Er is heel veel energie nodig om een elektron vrij te krijgen uit het molecuul (want de gecombineerde elektrische kracht van alle atomen is vrij hoog). Daarom gaan we ervanuit dat de benodigde kinetische energie daarvoor oneindig is. Daarom noemen we de energieput oneindig diep. (Dit is natuurlijk een wiskundige versimpeling.)
Verschillen met de energieput van een atoom:
- Het nulpunt van \(E\) is in de grondtoestand; de energieniveaus zijn dus allemaal positief.
- Hoe hoger het energieniveau, hoe kleiner de golflengte.
Tunneling
In de praktijk is het natuurlijk wel mogelijk om een elektron vrij te krijgen, als je maar genoeg energie blijft toevoeren.
Daarom is de waarschijnlijkheid van het aantreffen van een elektron buiten de randen van het molecuul niet helemaal nul. Er is dus een hele kleine kans dat een elektron daar wel kan zijn.
Als een elekron door die kans uit de energieput ontsnapt, ook al heeft het niet voldoende energie, noem je dat tunneling.
Een voorbeeld daarvan is alfaverval. Bij alfaverval tunnelt een heliumkern door de energiebarriëre die nodig is om de sterke kernkracht (die kerndeeltjes bij elkaar houdt) te overdrempelen. Dit is een toevalsprocess omdat het tunnelen volledig is gebaseerd op kansen (de staande golf geeft kans aan).

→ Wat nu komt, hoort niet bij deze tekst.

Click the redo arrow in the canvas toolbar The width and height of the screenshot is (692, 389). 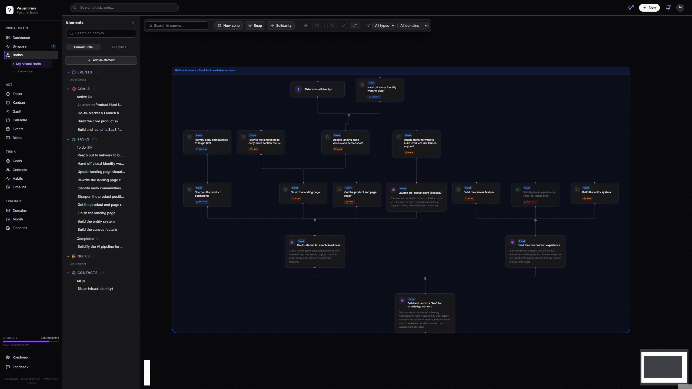point(343,25)
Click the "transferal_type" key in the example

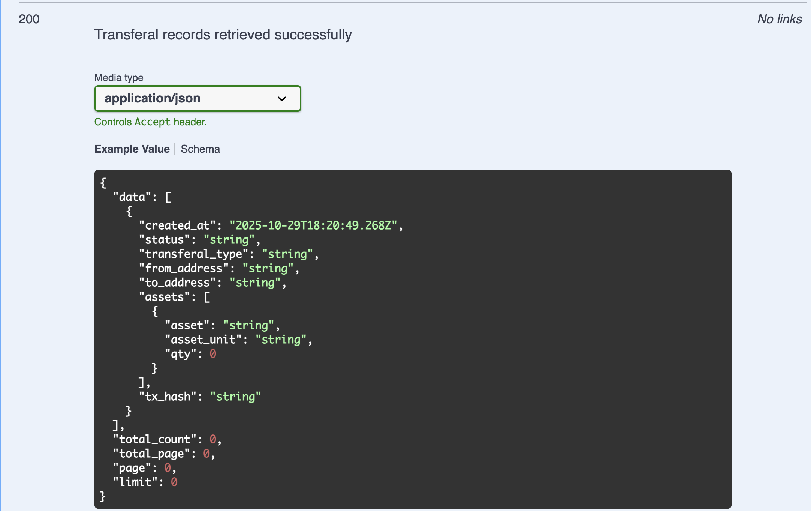click(193, 254)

Omdat de golf iets doordring in de wand van de energieput, is de golflengte niet langer gelijk aan \(2L\). Je kan hier dus geen formules van de oneindige energieput gebruiken.
Halfgeleiders
In een metaalrooster delen de atomen hun elektronen. Dit kan je zien als een gigantische energieput met heel veel elektronen; daardoor zijn er heel veel energieniveaus die heel dicht op elkaar liggen.
Omdat de energieniveaus zo dicht op elkaar liggen vormen ze eigenlijk een aaneengesloten energieband, waarbinnen de elektronenergie niet langer gequantiseerd is. De elektronen kunnen elke mogelijke energie (binnen de band) hebben en ook elke mogelijke energie absorberen of afgeven.

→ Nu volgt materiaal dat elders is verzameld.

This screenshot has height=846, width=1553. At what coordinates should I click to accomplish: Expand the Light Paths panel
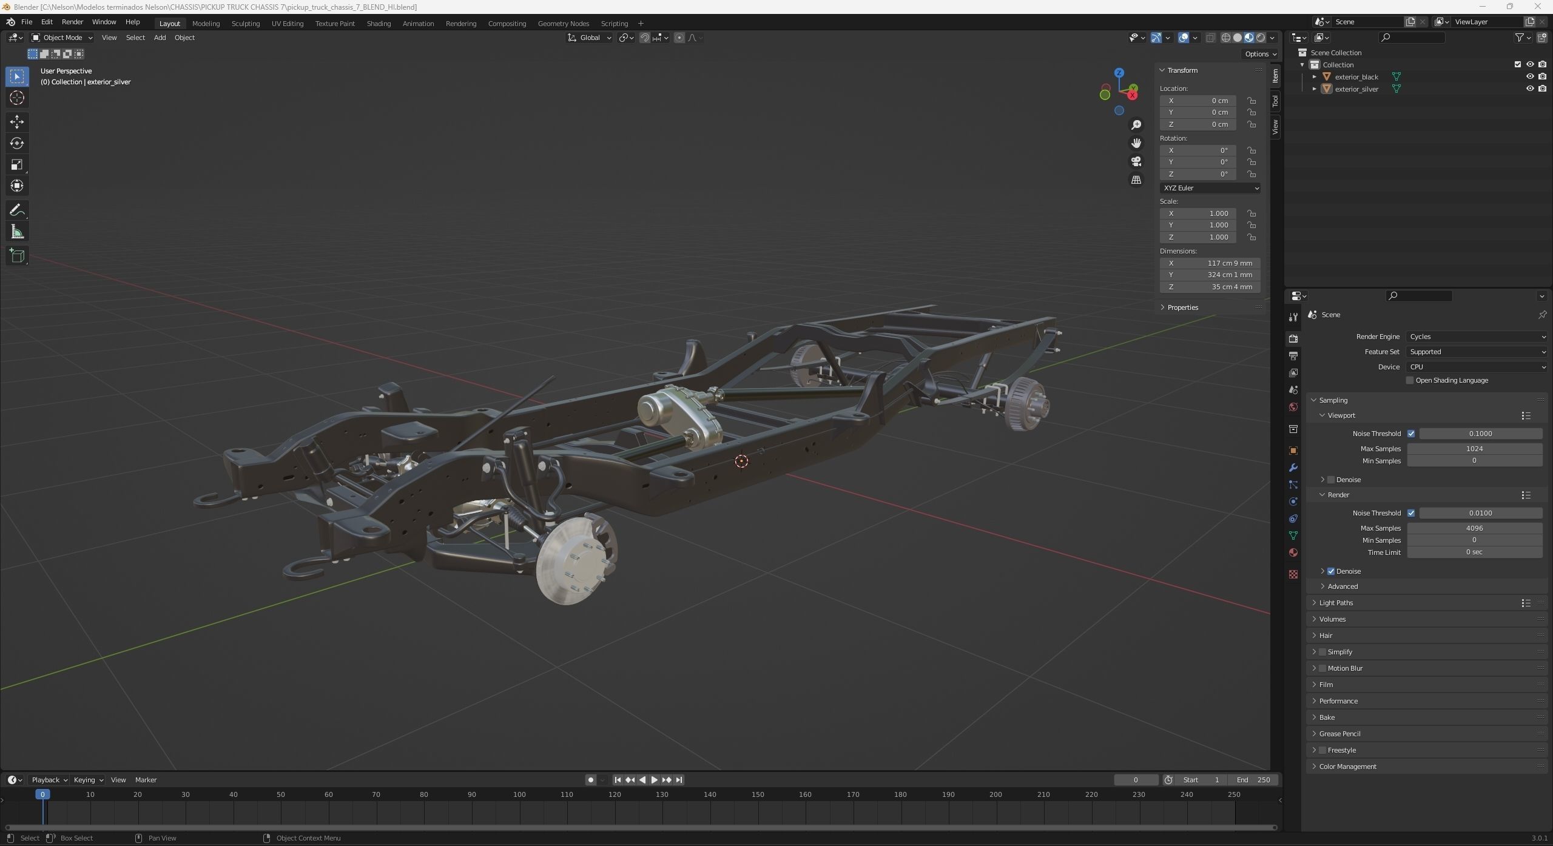pos(1336,603)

Er zijn twee energiebanden:
- Geleidingsband: elektronen kunnen zich vrij bewegen.
- Valentieband: de elektronen zitten nog gebonden aan atomen.
De elektronen in de geleidingsband kunnen vrij bewegen en daardoor kan er stroom lopen. De elektronen in de valentieband kunnen dat niet. Om een stof te laten geleiden moeten dus de elektronen van de valentieband naar de geleidingsband kunnen.
Bij stoffen die goed geleiden overlappen de valentieband en geleidingsband en kunnen elektronen makkelijk overspringen. Daardoor kunnen ze zich afwisselend gedragen als vrij of gebonden deeltje.
Bij isolatoren is er een band gap (‘verboden gebied’) tussen de twee banden, die zo groot is dat overspringen onmogelijk is. Er kunnen geen elektronen in de geleidingsband komen; er kan geen stroom lopen.
Bij halfgeleiders is de bandgap maar heel klein (meestal \(\lt 1 \text{ eV}\)). Elektronen kunnen dan uit zichzelf niet overspringen, maar als er extra energie wordt toegevoerd wel. Bijvoorbeeld door:
- NTC: verhogen van de temperatuur
- LDR: absorptie van fotonen
- LED: elektrische spanning
Als er meer energie wordt toegevoerd kunnen elektronen makkelijker overspringen naar de geleidingsband, en wordt de weerstand van de stof lager (want er gaat makkelijker stroom lopen).
LED
Een LED gaat stroom geleiden als de spanning die je er over zet een minimale drempelwaarde overschrijdt.
Bij het terugvallen van de geleidingsband naar de valentieband wordt er licht uitgezonden. De kleur hangt af van de grootte van het bandgap.